* **Excerpts from a dataset**

══════════════════════════════

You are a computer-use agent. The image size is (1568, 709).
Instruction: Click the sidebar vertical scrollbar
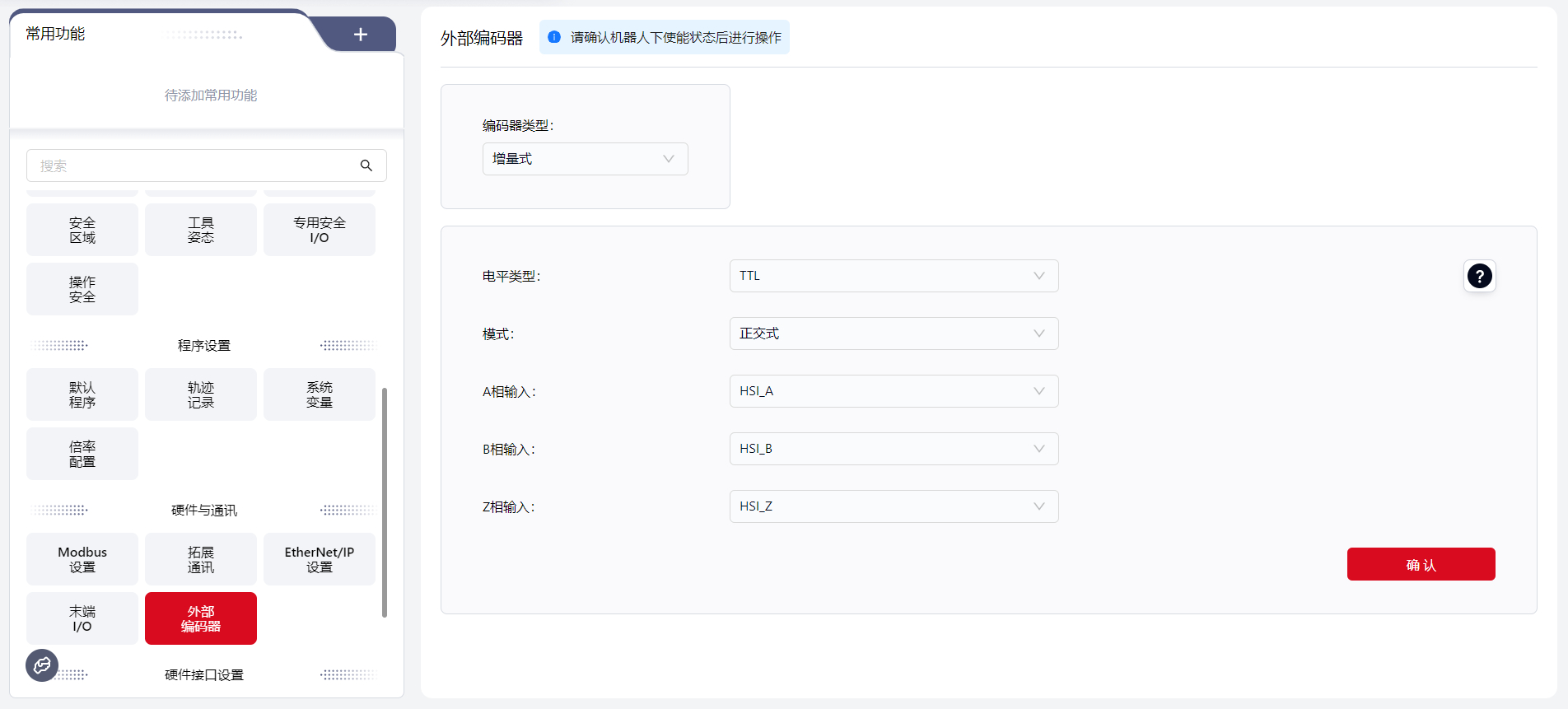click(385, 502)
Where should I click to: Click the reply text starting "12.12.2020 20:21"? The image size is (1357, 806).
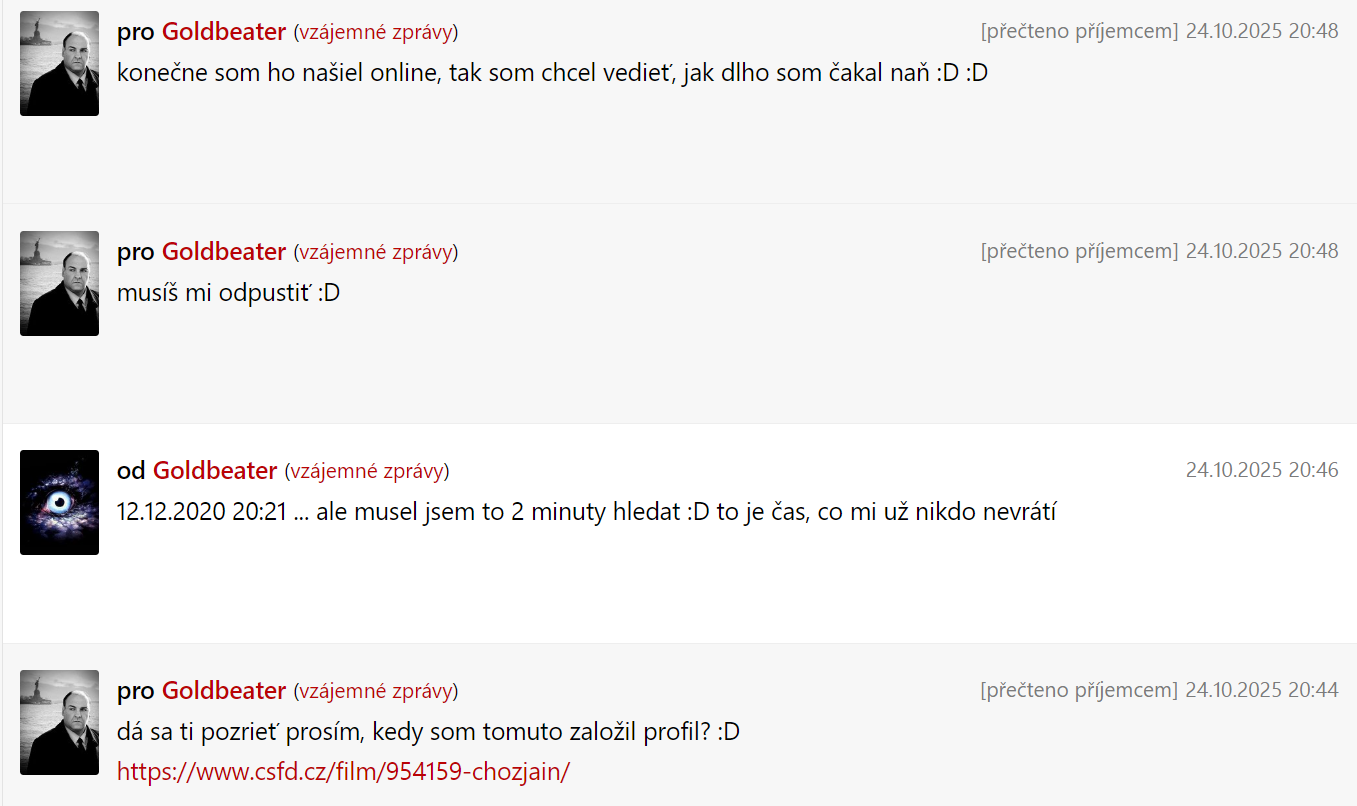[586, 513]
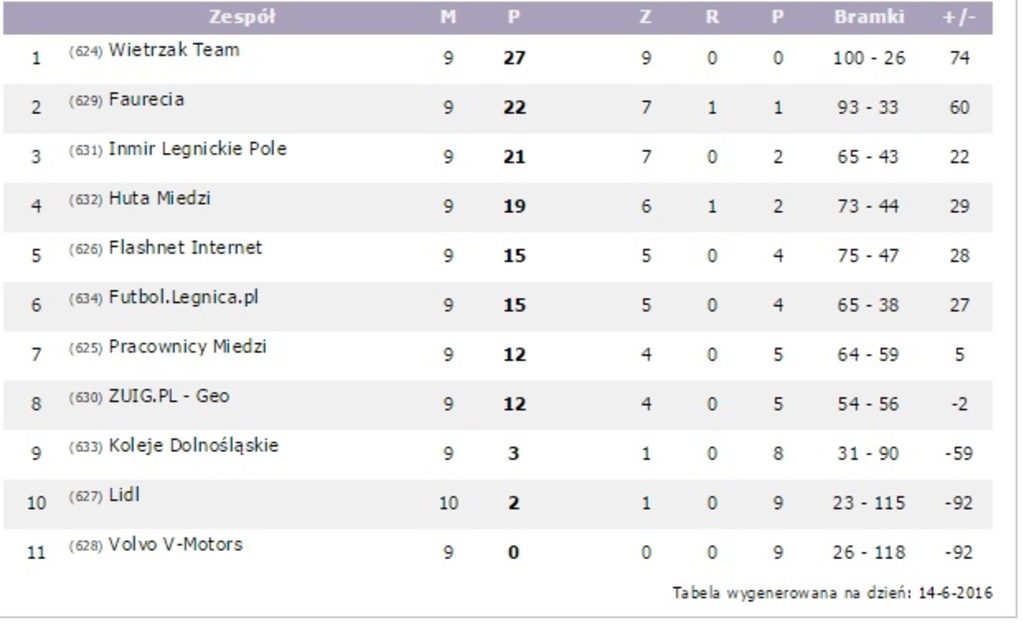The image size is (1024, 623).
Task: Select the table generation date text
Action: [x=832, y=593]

══════════════════════════════

* **The task**
The records above are to be quoted exactly, with all pictures left out.

* **Written answer**
You are a computer-use agent. The image size is (1568, 709).
Instruction: Click the sidebar vertical scrollbar
click(385, 502)
Where should I click to: Click the reply text starting "12.12.2020 20:21"? The image size is (1357, 806).
[586, 513]
The image size is (1024, 623).
Task: Select the table generation date text
Action: [x=832, y=593]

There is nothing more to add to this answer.